Iniciar la experiencia es fácil. Basta con descargar una aplicación, introducir los datos y un método de pago y pedir un Waymo. Cuando llega el vehículo al punto de recogida establecido, pulsando un botón en la aplicación el coche saca las manijas para abrir las puertas. Y una vez dentro, empieza el viaje hacia el destino elegido.
Esa primera vez, como todas las primeras veces, cuando se paladea cualquier nueva tecnología, tiene mucho de descubrimiento, aventura y emoción. Hay un aire futurista en la voz femenina que recibe diciendo el nombre del pasajero y, conforme el coche arranca una vez que se aprieta en una pantalla el botón de “iniciar el viaje”, da las primeras explicaciones e instrucciones, incluyendo la de abrocharse el cinturón, que no se puede ignorar.
Ahí están las pantallas para ir viendo el recorrido del taxi, que nunca supera los límites de velocidad legales. Como si de un videojuego se tratara, van apareciendo como formas simples los otros vehículos en la carretera, los ciclistas y los peatones y, en una línea coloreada, el trayecto. Ahí están también las opciones para regular la temperatura o escoger el hilo musical.
Todo bajo control
A diferencia de lo que sucede en el modelo de robotaxi que en octubre presentó Tesla o en los que prueba en California Zoox, de Amazon, en estos coches de Waymo ahí están también unos pedales y el volante, que va moviéndose solo, con su jaguar plateado en el medio y claras instrucciones: “Por favor no agarren el volante. El ‘conductor Waymo’ está en control en todo momento”.
Salvo en el caso de emergencia o necesidad, cuando se puede pulsar un botón para hablar con una persona ubicada en algún lugar remoto, en estos robotaxis no hay opción de entablar conversación con un conductor de carne y hueso; de cuestionar o aplaudir su conducción; de abordar, si se tercia, lo divino y lo humano.
Y cuando el aura de novedad se disipa y uno ya no está anestesiado ante la seducción del tránsito a ritmo de algoritmo invisible, es casi inevitable reflexionar sobre lo que está pasando, sobre ese “conductor” que es un ente incorpóreo y amorfo y pensar que otro avance tecnológico, incluso con sus innegables ventajas y comodidades, ha aportado un granito más al acumulado creciente de soledad.

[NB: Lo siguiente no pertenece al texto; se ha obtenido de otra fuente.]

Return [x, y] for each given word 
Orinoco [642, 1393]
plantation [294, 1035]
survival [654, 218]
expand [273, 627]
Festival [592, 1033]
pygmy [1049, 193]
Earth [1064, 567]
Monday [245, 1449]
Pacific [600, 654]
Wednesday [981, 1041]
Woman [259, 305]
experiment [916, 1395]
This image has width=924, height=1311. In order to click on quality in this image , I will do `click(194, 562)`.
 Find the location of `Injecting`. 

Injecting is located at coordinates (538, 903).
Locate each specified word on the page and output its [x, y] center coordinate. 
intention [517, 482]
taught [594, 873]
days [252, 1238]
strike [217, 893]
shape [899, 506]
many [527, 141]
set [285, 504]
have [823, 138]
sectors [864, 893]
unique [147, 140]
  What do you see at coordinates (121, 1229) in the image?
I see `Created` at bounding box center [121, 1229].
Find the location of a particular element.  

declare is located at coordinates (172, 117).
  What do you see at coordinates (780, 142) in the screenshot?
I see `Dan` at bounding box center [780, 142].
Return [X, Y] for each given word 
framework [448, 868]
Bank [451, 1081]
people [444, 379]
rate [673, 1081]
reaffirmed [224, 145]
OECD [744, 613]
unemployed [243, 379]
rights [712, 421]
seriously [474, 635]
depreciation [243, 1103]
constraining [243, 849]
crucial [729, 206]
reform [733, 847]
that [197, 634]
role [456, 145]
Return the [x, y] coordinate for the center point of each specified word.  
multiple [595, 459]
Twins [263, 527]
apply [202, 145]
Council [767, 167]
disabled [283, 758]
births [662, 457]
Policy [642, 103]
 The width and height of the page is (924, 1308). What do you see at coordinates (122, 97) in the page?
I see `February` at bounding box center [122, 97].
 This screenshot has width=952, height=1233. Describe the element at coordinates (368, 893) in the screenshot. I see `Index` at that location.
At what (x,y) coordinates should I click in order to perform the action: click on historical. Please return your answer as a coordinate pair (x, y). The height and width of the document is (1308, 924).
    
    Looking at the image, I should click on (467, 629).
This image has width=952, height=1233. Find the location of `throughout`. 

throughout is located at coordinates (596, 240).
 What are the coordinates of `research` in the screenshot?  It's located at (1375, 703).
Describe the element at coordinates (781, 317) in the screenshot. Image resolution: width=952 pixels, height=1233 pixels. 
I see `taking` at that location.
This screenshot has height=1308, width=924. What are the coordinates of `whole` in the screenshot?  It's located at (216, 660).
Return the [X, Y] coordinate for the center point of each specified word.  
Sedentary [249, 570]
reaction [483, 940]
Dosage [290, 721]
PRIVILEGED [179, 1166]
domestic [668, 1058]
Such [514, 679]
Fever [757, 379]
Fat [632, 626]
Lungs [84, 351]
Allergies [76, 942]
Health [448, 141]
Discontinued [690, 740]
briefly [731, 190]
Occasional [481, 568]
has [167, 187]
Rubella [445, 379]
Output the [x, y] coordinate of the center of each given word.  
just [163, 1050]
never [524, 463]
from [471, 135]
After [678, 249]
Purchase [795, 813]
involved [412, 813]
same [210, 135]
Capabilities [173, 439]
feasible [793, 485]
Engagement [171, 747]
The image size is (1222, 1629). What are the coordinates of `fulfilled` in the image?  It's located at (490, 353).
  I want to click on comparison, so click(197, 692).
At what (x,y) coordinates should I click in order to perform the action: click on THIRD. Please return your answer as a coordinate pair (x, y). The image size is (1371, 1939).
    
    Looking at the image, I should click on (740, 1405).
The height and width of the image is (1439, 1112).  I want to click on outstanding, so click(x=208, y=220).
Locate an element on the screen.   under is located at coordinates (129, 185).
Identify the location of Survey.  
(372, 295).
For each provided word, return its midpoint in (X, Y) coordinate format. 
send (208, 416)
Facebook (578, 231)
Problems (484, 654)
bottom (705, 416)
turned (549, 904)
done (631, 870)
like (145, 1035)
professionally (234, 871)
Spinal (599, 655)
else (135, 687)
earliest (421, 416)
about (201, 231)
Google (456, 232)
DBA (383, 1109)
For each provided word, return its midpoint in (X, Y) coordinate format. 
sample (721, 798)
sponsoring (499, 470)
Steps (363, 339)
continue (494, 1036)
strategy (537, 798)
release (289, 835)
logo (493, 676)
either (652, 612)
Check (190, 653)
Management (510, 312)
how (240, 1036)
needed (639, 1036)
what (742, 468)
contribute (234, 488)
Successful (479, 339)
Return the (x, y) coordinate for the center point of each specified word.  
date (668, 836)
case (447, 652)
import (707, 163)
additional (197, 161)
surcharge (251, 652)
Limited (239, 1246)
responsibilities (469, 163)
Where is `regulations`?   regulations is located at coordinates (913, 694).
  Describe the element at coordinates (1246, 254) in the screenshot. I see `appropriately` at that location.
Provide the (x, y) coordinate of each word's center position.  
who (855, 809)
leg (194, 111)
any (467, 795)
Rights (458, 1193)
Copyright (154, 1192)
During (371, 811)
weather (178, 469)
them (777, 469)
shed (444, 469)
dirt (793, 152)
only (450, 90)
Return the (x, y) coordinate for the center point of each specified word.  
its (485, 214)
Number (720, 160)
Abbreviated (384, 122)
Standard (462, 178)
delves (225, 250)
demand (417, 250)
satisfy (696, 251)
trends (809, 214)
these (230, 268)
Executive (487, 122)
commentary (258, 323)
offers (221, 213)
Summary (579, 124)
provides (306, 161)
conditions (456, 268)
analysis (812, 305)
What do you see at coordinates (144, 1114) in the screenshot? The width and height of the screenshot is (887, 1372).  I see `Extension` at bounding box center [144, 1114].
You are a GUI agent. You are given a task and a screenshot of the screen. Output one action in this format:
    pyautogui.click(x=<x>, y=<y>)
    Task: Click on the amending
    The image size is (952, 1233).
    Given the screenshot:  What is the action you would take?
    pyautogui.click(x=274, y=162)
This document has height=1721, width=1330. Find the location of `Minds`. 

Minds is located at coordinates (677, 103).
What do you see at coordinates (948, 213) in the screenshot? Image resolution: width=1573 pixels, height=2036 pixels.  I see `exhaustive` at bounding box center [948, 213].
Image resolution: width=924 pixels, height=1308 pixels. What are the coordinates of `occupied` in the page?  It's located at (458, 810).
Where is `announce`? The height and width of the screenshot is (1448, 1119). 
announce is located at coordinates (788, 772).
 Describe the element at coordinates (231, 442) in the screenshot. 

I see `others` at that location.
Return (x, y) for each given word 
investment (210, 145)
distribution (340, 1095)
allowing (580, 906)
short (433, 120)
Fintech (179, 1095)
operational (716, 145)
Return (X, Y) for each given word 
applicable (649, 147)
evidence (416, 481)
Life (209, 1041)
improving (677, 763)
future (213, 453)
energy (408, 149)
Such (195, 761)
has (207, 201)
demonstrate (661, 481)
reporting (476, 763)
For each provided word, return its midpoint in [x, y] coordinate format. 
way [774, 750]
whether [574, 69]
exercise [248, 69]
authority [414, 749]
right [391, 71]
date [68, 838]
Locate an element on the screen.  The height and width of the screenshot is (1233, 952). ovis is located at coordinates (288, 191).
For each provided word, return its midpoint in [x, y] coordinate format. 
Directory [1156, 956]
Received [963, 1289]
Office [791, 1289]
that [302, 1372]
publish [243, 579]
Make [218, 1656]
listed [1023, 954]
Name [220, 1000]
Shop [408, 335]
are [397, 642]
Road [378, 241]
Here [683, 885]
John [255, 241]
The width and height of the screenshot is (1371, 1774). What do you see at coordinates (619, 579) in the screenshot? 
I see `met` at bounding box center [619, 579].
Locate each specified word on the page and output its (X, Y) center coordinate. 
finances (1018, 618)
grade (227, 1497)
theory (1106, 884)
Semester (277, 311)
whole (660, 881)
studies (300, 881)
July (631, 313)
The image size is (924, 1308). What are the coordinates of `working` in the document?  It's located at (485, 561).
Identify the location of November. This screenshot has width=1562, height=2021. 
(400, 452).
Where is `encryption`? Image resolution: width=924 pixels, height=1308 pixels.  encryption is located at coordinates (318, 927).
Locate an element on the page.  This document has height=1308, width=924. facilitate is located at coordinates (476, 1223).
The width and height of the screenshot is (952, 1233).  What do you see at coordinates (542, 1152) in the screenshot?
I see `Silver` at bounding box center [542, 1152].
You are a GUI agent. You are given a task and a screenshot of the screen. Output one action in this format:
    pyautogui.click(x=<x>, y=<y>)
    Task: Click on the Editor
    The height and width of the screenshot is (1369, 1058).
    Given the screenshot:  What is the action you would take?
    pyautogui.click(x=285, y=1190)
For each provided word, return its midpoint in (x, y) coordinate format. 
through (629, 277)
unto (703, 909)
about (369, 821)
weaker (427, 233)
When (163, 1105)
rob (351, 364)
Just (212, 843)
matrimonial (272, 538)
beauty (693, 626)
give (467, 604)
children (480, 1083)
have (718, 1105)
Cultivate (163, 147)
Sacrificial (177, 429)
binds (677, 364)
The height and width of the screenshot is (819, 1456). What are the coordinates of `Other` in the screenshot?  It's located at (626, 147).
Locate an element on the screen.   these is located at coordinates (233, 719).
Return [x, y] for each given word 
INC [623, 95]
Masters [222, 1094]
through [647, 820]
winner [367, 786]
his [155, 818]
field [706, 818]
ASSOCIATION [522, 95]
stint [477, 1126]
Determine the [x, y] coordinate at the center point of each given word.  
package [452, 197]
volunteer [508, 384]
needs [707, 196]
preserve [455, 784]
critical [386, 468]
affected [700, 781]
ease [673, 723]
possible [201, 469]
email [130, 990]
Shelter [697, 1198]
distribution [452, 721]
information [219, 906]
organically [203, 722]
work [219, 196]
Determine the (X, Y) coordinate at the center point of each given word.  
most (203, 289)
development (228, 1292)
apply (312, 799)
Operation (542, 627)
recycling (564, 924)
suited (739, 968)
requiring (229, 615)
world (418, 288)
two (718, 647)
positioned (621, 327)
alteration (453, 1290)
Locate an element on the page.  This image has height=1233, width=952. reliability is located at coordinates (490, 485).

Las empresas del sector apuntan a la capacidad de sus vehículos autónomos de aumentar la seguridad. Waymo, por ejemplo, subraya en uno de sus textos informativos que en el 94% de los accidentes de tráfico en EEUU juegan un papel elecciones o errores humanos. Pero no es menos cierto que a todas estas compañías también les queda un largo camino por recorrer.
Ha habido colisiones, atascos provocados por vehículos autónomos y comportamientos inseguros. También se ha registrado algún episodio grave, como cuando uno de estos coches arrastró varios metros a una mujer que había sido atropellada por otro vehículo tradicional. Y la Administración Nacional de Seguridad del Tráfico en Carreteras tiene abiertas varias investigaciones por incidentes y accidentes. No todo va, aún, sobre ruedas.